How much error is too much is of course the critical question. Justice Stevens thought that injuries caused by erroneous corporal punishment are too grave to rest content with subsequent litigation as the sole source of both deterrence and compensation. Ingraham, 430 U.S. at 701-02, 97 S.Ct. at 1427 (dissenting). Federal courts issue writs of habeas corpus when states have deprived persons of liberty through faulty procedures, even though the states’ systems may function flawlessly in 99.44% of the cases. So we do not always define due process as a system of procedures adequate in the main. All the same, it is difficult to believe that the Constitution treats judicial hearings after the fact — the model of “due” process copied to greater or lesser degrees by agencies — as inadequate in the ordinary case of a public official’s departure from rules prescribed by state law, rules that are constitutionally sufficient if followed.

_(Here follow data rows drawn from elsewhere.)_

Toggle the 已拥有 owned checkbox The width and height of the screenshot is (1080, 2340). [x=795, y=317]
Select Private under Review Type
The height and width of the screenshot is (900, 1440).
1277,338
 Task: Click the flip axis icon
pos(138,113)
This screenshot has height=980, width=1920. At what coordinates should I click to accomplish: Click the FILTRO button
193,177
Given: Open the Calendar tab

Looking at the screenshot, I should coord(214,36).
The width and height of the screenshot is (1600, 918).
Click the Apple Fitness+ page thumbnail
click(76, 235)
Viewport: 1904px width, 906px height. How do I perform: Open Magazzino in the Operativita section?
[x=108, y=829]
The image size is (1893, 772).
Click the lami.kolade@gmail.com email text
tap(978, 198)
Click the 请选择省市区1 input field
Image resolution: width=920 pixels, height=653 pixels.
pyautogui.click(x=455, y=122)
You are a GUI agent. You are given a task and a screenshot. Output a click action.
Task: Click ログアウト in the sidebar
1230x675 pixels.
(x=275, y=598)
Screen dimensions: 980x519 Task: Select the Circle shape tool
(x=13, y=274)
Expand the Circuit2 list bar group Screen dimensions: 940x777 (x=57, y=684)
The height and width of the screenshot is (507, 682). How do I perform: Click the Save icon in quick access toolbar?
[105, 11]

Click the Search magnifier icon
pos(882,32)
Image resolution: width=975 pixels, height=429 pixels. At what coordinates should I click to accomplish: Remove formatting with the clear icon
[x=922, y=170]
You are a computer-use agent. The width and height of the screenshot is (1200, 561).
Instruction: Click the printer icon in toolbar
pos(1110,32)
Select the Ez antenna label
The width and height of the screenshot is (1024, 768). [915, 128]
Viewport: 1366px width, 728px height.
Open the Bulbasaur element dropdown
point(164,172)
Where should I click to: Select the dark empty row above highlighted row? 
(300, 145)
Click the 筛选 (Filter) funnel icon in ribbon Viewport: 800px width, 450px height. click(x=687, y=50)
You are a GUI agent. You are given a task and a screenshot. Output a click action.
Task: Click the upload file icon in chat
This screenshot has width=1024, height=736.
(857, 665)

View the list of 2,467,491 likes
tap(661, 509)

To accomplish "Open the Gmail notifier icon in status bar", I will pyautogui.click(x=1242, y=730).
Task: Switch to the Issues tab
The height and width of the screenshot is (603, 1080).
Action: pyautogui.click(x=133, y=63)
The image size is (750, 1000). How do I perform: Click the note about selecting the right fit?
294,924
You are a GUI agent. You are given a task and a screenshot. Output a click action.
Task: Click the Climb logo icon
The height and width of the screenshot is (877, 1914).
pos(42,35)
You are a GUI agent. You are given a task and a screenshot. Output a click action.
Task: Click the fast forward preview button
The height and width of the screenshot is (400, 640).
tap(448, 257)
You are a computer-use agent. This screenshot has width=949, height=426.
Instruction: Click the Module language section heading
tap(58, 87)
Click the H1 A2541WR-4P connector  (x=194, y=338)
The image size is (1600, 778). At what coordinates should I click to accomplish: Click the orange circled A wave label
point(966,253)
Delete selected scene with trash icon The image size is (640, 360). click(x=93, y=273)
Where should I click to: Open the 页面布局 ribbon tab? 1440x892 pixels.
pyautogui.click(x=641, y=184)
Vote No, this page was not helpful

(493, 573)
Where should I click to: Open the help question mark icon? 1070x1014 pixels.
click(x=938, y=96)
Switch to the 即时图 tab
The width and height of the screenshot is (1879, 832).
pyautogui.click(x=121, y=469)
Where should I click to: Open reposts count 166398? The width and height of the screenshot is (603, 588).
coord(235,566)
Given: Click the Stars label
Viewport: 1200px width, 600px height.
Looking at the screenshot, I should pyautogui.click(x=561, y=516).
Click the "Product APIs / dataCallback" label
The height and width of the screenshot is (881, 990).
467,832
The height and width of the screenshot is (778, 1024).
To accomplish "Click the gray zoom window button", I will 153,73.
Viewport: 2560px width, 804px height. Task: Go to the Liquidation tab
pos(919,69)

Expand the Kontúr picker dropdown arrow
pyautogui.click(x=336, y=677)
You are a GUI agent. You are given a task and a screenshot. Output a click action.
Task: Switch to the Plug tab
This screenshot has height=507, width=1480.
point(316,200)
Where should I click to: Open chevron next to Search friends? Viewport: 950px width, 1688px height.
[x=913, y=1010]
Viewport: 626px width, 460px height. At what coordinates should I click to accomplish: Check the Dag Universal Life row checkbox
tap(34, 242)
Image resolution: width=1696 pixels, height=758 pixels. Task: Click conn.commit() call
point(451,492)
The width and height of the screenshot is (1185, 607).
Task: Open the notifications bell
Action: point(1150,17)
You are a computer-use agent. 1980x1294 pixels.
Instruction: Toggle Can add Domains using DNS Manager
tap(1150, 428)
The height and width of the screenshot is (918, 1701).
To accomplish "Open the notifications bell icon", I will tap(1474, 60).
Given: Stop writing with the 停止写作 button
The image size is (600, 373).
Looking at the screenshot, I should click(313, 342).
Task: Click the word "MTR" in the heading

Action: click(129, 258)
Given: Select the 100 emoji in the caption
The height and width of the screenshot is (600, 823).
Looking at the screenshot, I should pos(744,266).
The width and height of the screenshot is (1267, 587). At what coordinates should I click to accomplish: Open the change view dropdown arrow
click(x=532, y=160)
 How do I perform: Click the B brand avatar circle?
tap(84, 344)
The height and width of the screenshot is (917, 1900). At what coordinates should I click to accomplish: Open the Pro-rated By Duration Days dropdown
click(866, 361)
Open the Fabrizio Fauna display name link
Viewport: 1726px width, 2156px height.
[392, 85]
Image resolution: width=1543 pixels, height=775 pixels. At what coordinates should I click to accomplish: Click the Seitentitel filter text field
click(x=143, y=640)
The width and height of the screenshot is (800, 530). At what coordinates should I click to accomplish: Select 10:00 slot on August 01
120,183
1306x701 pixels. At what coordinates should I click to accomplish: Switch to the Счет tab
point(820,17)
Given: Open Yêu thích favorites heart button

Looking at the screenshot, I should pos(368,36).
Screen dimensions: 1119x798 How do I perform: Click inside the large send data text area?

If bureaucrats in Illinois routinely rode roughshod over adoption agencies, yanking licenses and spreading calumnies so often that these practices became “the state’s” policy, and then huddled under a blanket of immunity, we could conclude that the state as an entity does not offer due process of law. This approach has obvious parallels to the question whether the seemingly unauthorized acts of public employees should be attributed to a local government for purposes of Monell v. New York Department of Social Services, 436 U.S. 658, 98 S.Ct. 2018, 56 L.Ed.2d 611 (1978). E.g., City of Canton v. Harris, — U.S. -, 109 S.Ct. 1197, 103 L.Ed.2d 412 (1989); City of St. Louis v. Praprotnik, 485 U.S. *1481112, 108 S.Ct. 915, 99 L.Ed.2d 107 (1988). Our record does not suggest that the treatment Easter House received is the norm or that the threat of litigation in state courts is hollow. Even if the Constitution requires Illinois to offer adoption agencies prior hearings, litigation in state courts is all the process “due” when errors occur.